(PROVIDED TEXT Opens)
And because I know people here are probably particularly interested in the claim the Utah has really high rates of depression compared with the rest of the US, I did a little searching just now to see what I could find. I found this report from the Utah department of health that shows that depression rates in Utah are comparable with the national average.
http://health.utah.gov/opha/publication ... on/CMD.pdf I've only skimmed it, but it looks like an interesting read.
And just some comments about depression in general. In psychiatry (and really in all of medicine), people use a biopsychosocial approach to mental illness (and physical illness). If you break up that word, you will see that there are three main types of factors that contribute to mental health problems - biological factors, psychological factors, and social factors. Some mental illnesses like schizophrenia are very biological. Depression tends to have a lot of contributors from all three areas. So when make claims that Utah has really high rates of depression and it's obviously because of the social factors involved in being in the LDS church and pressure to be perfect, that really shows a lack of understanding that there are biological factors (like imbalances of various neurotransmitters in the brain) and psychological factors that contribute as well. Pressure to be perfect and lack of social support can certainly make depression worse and can be a barrier to treatment. But even if we fixed all of the unsupportive social environments in the world, some people will still have depression because they will still have an imbalance of neurotransmitters in their brains.
(PROVIDED TEXT Closes)
(DATA EXTRACTS Opens)
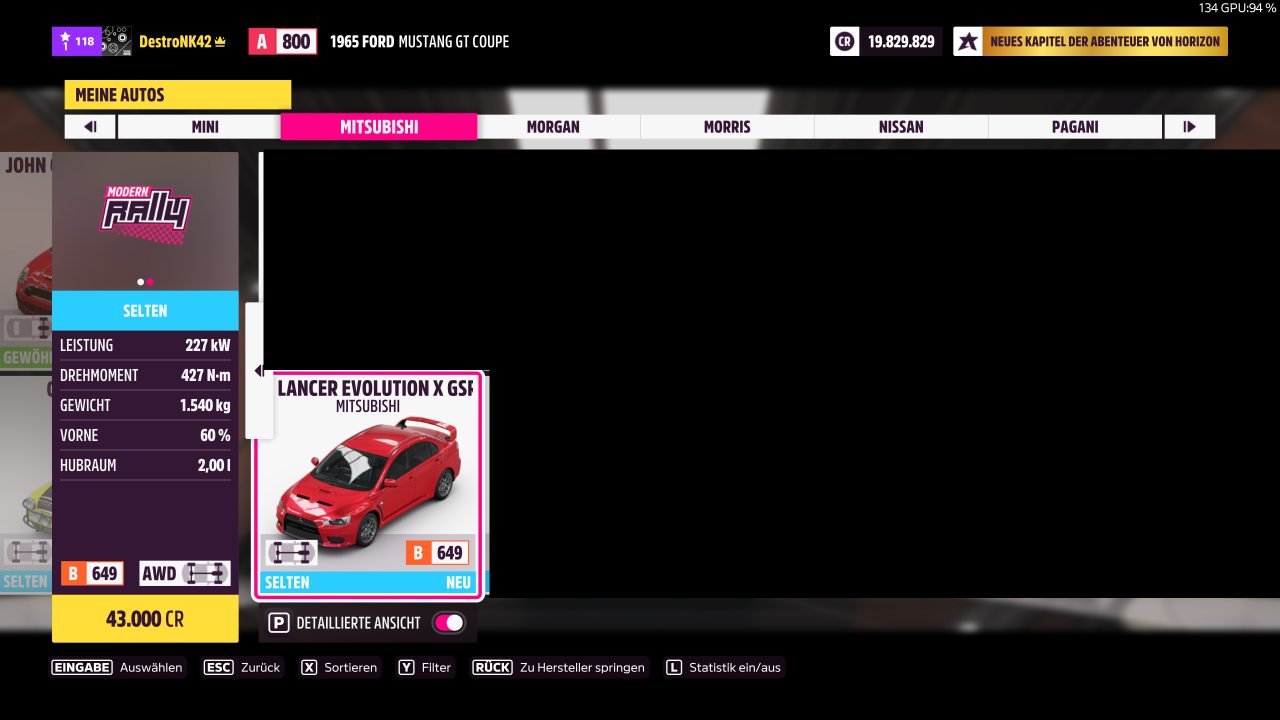Click the purple level 118 star badge
1280x720 pixels.
[76, 42]
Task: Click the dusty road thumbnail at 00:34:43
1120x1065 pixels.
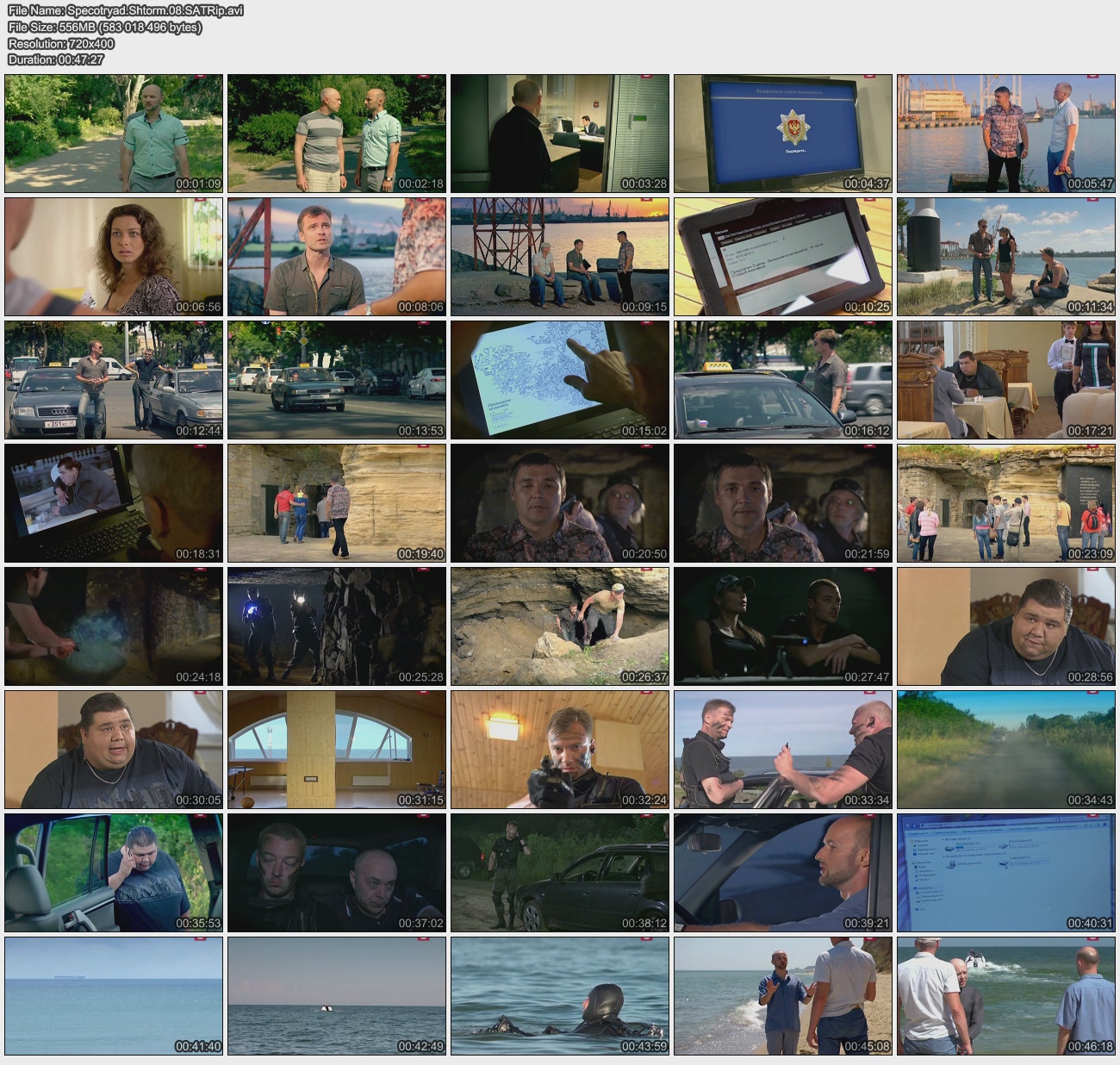Action: 1005,750
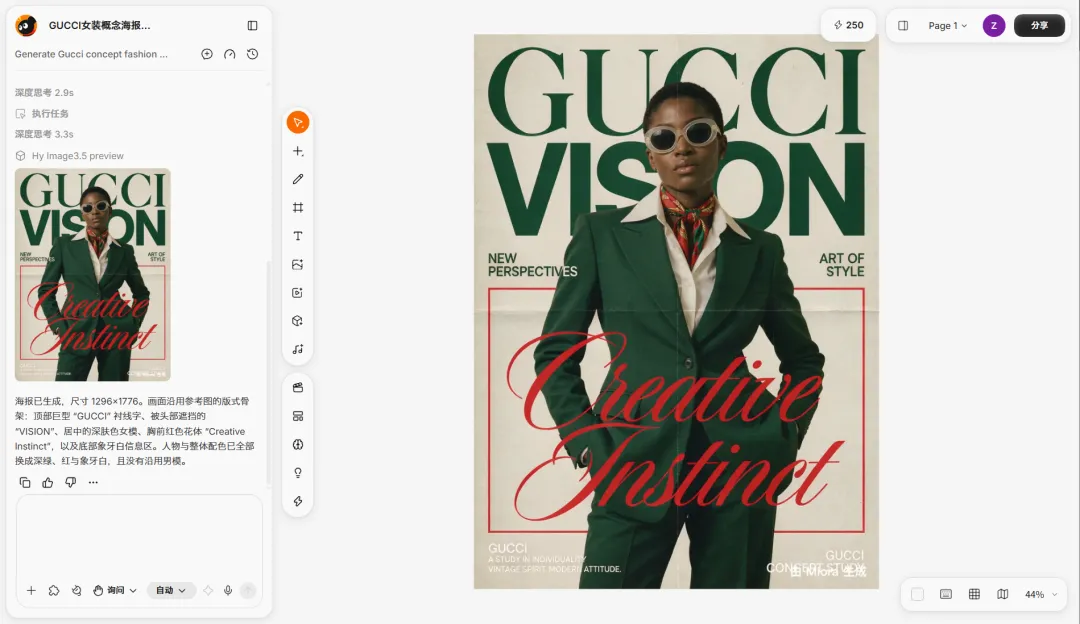Click the microphone voice input icon
This screenshot has height=624, width=1080.
pos(228,590)
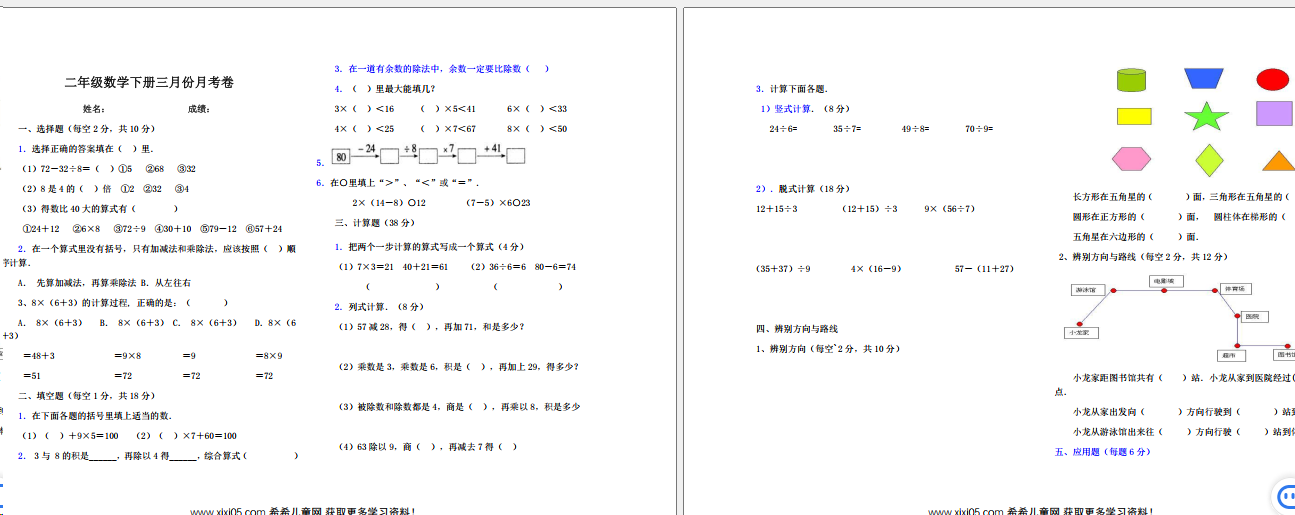This screenshot has height=515, width=1295.
Task: Click the exam title 二年级数学下册三月份月考卷
Action: 149,82
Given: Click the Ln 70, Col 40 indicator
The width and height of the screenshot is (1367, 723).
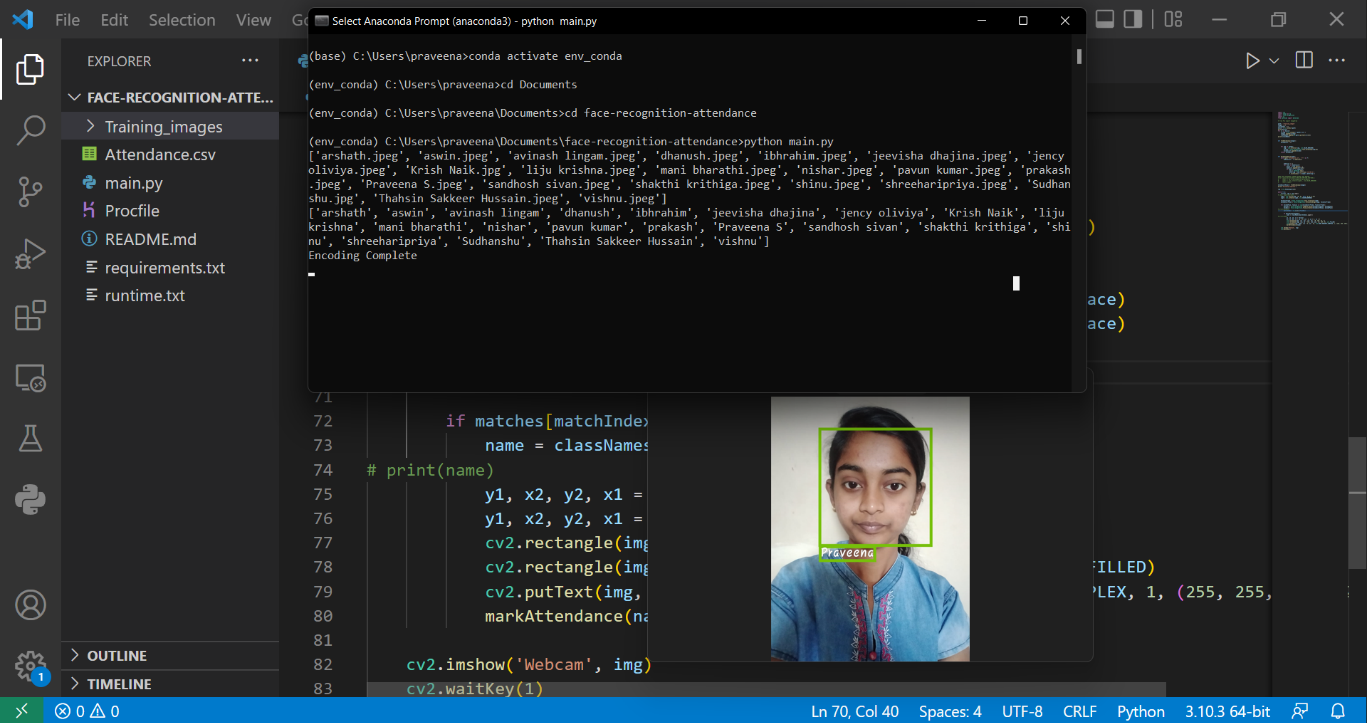Looking at the screenshot, I should 855,711.
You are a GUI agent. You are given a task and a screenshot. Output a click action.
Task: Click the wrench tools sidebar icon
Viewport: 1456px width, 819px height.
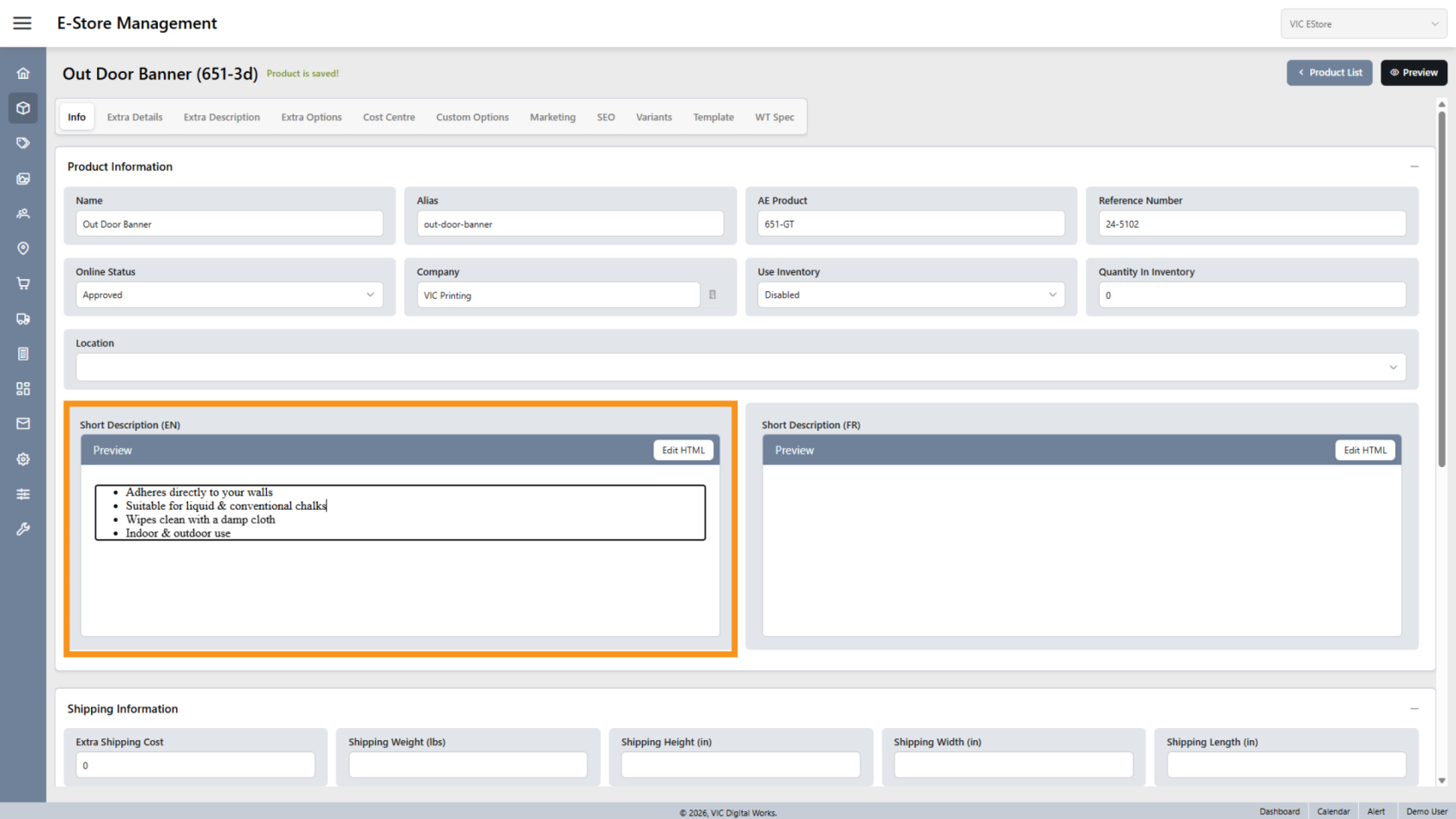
(DATA EXTRACTS Closes)
PROBLEMS TO WORK ON:
A. According to the post about depression in Utah, what does the Utah department of health report show about depression rates in Utah?
B. Say whether each statement agrees with the post about depression in Utah. Answer yes or no and quote the deciding words.
(i) The writer read the health department report in full.
(ii) Schizophrenia is described as very biological.
(iii) Fixing all unsupportive social environments would end depression.
C. Pick up the post about depression in Utah where it stops and write its next part.
The entries come from a separate source, unrelated to the text.

EXPECTED RESPONSES:
A. Depression rates in Utah are comparable with the national average.

B.
(i) No: "I've only skimmed it"
(ii) Yes: "Some mental illnesses like schizophrenia are very biological."
(iii) No: "even if we fixed all of the unsupportive social environments in the world, some people will still have depression"

C.
And when I say that the biopsychosocial approach applies to physical illness as well, I don't mean people get diabetes, for example, because they have psychological issues or an unsupportive social environment. What I mean is that those factors affect how people cope with illness and what resources they have to deal with their medical problems. Two people with the exact same physical disease state may have very different levels of functioning because of those factors. It's an interesting concept, and the wikipedia article on it is actually pretty good:
http://en.wikipedia.org/wiki/Biopsychosocial_model
Something else people here may find interesting if they haven't encountered it before are the social determinants of health (
http://en.wikipedia.org/wiki/Social_det ... _of_health) although that's getting a bit further from the main topic here.
If I come across anything else interesting I'll post it.